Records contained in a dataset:
====================
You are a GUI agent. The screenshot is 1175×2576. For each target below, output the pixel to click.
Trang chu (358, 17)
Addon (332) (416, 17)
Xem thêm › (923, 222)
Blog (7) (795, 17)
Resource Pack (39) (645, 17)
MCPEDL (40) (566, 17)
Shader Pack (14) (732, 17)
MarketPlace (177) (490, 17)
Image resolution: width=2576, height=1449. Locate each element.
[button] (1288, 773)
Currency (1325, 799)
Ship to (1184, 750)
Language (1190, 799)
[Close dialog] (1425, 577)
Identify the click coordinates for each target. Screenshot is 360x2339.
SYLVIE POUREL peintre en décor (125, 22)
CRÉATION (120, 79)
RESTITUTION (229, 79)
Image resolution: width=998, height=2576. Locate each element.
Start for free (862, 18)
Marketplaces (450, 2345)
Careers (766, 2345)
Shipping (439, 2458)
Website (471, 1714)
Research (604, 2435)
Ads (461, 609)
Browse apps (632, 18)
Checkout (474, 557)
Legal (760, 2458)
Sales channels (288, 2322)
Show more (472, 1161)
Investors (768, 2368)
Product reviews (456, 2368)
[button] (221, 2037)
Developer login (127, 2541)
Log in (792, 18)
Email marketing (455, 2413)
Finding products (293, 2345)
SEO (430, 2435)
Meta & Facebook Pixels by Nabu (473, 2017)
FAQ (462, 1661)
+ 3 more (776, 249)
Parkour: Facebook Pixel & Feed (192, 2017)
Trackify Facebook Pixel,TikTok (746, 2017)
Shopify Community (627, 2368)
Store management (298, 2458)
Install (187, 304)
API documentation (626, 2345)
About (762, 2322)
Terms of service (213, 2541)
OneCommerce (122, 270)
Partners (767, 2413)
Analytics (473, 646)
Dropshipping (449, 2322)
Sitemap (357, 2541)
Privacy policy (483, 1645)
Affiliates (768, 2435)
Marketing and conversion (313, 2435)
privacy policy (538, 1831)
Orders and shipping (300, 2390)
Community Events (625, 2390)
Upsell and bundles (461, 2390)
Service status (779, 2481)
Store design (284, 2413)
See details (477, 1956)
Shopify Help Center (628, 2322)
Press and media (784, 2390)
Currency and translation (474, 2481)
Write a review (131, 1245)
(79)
====================
Once you have read the records, repeat them all exactly.

### EXPECTED OUTPUT
You are a GUI agent. The screenshot is 1175×2576. For each target below, output the pixel to click.
Trang chu (358, 17)
Addon (332) (416, 17)
Xem thêm › (923, 222)
Blog (7) (795, 17)
Resource Pack (39) (645, 17)
MCPEDL (40) (566, 17)
Shader Pack (14) (732, 17)
MarketPlace (177) (490, 17)
Image resolution: width=2576, height=1449. Locate each element.
[button] (1288, 773)
Currency (1325, 799)
Ship to (1184, 750)
Language (1190, 799)
[Close dialog] (1425, 577)
Identify the click coordinates for each target. Screenshot is 360x2339.
SYLVIE POUREL peintre en décor (125, 22)
CRÉATION (120, 79)
RESTITUTION (229, 79)
Image resolution: width=998, height=2576. Locate each element.
Start for free (862, 18)
Marketplaces (450, 2345)
Careers (766, 2345)
Shipping (439, 2458)
Website (471, 1714)
Research (604, 2435)
Ads (461, 609)
Browse apps (632, 18)
Checkout (474, 557)
Legal (760, 2458)
Sales channels (288, 2322)
Show more (472, 1161)
Investors (768, 2368)
Product reviews (456, 2368)
[button] (221, 2037)
Developer login (127, 2541)
Log in (792, 18)
Email marketing (455, 2413)
Finding products (293, 2345)
SEO (430, 2435)
Meta & Facebook Pixels by Nabu (473, 2017)
FAQ (462, 1661)
+ 3 more (776, 249)
Parkour: Facebook Pixel & Feed (192, 2017)
Trackify Facebook Pixel,TikTok (746, 2017)
Shopify Community (627, 2368)
Store management (298, 2458)
Install (187, 304)
API documentation (626, 2345)
About (762, 2322)
Terms of service (213, 2541)
OneCommerce (122, 270)
Partners (767, 2413)
Analytics (473, 646)
Dropshipping (449, 2322)
Sitemap (357, 2541)
Privacy policy (483, 1645)
Affiliates (768, 2435)
Marketing and conversion (313, 2435)
privacy policy (538, 1831)
Orders and shipping (300, 2390)
Community Events (625, 2390)
Upsell and bundles (461, 2390)
Service status (779, 2481)
Store design (284, 2413)
See details (477, 1956)
Shopify Help Center (628, 2322)
Press and media (784, 2390)
Currency and translation (474, 2481)
Write a review (131, 1245)
(79)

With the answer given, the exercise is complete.